Far from the scene, deep in a rock,
the telephone waits for the next cough
to decide where the falling dust
resettles, and the public reaction:
Disaster averted by swift action
United, we are solid as a rock
Beware of breathing in falling dust
Look how we shake when the world coughs.
The phone coughs: No further action.
The dust has fallen. The rock's unbroken.
*
The dust has fallen.
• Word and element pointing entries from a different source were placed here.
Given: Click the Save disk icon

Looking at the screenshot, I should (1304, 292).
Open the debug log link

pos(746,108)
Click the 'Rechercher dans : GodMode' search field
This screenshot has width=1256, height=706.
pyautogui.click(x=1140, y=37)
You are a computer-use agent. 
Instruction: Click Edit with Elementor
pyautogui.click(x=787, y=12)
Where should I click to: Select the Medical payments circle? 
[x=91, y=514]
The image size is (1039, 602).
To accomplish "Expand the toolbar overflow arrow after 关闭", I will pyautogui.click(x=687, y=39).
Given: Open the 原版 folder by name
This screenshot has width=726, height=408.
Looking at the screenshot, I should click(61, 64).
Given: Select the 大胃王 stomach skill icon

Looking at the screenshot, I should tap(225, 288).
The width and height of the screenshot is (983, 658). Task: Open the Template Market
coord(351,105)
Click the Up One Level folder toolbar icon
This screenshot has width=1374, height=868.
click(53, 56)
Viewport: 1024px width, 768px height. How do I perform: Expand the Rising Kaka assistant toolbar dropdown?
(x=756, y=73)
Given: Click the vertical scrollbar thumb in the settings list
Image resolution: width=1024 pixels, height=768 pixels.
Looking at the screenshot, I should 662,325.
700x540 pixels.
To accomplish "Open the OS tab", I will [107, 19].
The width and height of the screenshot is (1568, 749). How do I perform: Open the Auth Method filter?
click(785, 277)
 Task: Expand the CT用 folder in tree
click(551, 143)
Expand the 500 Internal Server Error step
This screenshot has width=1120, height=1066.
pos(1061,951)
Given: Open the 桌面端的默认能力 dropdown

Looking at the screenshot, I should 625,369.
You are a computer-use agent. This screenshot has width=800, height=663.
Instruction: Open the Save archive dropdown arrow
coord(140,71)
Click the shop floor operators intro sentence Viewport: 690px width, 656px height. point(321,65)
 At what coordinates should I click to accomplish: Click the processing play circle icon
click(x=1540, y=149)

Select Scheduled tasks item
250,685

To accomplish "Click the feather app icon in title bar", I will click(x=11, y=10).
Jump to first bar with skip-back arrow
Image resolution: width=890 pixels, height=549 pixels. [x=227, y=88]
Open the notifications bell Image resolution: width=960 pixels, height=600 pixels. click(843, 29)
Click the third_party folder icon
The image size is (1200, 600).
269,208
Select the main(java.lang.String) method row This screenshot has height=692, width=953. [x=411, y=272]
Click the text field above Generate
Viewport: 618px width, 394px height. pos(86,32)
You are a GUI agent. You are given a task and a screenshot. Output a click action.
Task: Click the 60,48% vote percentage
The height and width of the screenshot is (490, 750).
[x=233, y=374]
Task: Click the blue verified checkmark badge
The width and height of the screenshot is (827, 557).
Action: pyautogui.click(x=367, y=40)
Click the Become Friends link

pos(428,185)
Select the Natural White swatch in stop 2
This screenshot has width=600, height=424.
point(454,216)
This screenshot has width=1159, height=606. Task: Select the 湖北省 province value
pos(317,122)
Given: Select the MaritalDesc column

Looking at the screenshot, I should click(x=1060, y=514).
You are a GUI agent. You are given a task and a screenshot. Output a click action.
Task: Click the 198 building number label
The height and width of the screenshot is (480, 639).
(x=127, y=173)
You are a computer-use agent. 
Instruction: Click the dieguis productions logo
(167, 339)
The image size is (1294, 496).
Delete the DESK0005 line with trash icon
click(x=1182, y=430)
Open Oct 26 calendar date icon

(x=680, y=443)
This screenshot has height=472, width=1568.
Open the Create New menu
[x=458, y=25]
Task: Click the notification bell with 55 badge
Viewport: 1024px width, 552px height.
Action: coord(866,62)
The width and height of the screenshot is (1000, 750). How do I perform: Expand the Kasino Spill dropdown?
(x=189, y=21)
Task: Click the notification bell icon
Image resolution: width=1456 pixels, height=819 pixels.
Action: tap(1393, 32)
The rock's unbroken
face has been defaced into faces,
various and beautiful
instead of being one and true.
If anything is true, this is true:
we love all that are not unbroken,
for they bore the brunt of beautiful
blows, reflected in our scarred faces.
The city, from this hill, has many faces
in its glass, neither good nor true,
but multitudinously beautiful,
quickening, twinkling in the broken
light falling like hail, broken faces
so beautiful and so untrue.
*
So beautiful and so untrue
is the idea of leaving home,
its beauty a ship with white sails,
its untruth a sea of wonder.
Afloat on aquamarine wonder,
I am searching if it's true
that a pair of rectangular white sails
could find a country to call home.
Every country looks like home
until I spot the lion wonder.
Every morning the blank white sails
beckon the heart with what's untrue.
So the untrue becomes a blue home
the beautiful white sails wander into.
*
The beautiful white sails wander into
the whirlpool of the kitchen sink,
clotted cheese, carrot bits, green
gum swirled down the city’s throat.
Some nights something at the throat
catches, the restaurant turns into
a tank, then I see in the dark green
water the plates and silver sink,
and after them the divers sink
down the comfortable throat,
their small lights algaed green,
their small bodies curling into
shrimps, into worms, sinking,
and turning, down the dark green throat.
*
Turning down the dark green throat
of my cricket man, instead he picks
my painting of the man peacock
to join his famous April show.
This blue is good, he says, for the show,
the brilliant up-thrust of the throat
as the man is turned into peacock.
It will go well with my other picks.
I look again at the one he picks,
imagining myself at the show,
the portrait of the man peacock,
the heavy brushstrokes at the throat.
Of all the throats I painted, he picks
the peacock for his April show.
*
The Peacock, for his April show,
The Greatest Magic Show On Earth,
will make the Building disappear
in front of twenty million eyes.
The hand is quicker than the eye.
The mind suspects the glass of show.
The night is cold, and so appears
the form of loss, the form of earth.
Broadcast round the round of earth,
electronically to our eyes,
the beveled Building reappears
to end the reassuring show.
The show on earth gives us two words,
one for the ears, one for the eyes.
*
One for the ears, one for the eyes,
with these street maps I walk the city,
to get to know, to love, this one,
its bridges, temples, kitchens, canals,
know it not for a casing, but a canal,
always a waterway for the eyes,
and for the ears a music won,
but never removed, from the city.
No, I am not a founder of cities,
I can’t raze houses to build canals,
I won’t be waiting for the phone
to cough to put out someone’s eyes,
but hear amidst the city, and eye
among the canals, there is one canal.
Key:
1. Tourist
2. Anne Frank
3. Jeremiah (in Rembrandt's painting)
4. Sex Worker
5. Returning Immigrant
6. Terrorist
7. Lung Patient
8. Bureaucrat
9. Weatherman
10. Parameswara
11. Waiter
12. Artist
13. Magician's Assistant
14. Walker-Lover
Comments
Sonnetina.
Not a form I knew. I guessed it resembled a sestina (in Provencal and Italian poetry). Is it a derivation, as the sonnet is a shortened-form of longer compositions?
Sestinas are very hard to use, unless you are Dante, or Daniel!
kudos for refraining from naming it after yourself, then. ;P trust you to come up with something so fiendishly complicated.